#### Requirement:
List each line below that contains the string "dimensions". Only matches with the same uppercase and lowercase letters count.

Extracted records
* * * * *

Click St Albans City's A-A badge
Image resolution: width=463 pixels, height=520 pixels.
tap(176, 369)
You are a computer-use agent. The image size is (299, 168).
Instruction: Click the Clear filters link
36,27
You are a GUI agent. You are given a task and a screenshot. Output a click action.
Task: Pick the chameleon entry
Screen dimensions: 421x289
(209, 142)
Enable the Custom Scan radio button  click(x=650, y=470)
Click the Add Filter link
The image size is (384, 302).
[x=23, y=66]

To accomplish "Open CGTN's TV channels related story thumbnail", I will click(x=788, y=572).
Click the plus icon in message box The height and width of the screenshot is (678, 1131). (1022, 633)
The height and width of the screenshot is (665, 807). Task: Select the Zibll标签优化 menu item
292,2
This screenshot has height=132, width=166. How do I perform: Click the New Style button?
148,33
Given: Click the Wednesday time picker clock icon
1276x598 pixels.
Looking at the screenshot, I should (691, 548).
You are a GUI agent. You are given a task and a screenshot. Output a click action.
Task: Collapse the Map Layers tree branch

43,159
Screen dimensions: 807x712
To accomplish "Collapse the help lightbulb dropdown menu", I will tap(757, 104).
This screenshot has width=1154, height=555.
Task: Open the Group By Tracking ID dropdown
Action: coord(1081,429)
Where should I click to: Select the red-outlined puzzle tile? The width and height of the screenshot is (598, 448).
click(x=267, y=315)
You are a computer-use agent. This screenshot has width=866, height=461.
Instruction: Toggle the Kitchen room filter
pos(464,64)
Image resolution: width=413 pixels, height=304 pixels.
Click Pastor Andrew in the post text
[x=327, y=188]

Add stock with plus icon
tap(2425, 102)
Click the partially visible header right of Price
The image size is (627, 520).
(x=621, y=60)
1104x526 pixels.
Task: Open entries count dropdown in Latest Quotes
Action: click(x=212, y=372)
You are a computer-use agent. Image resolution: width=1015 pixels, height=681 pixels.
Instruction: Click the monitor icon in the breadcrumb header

* * * * *

#### Written answer:
Screen dimensions: 421x289
Screen dimensions: 807x712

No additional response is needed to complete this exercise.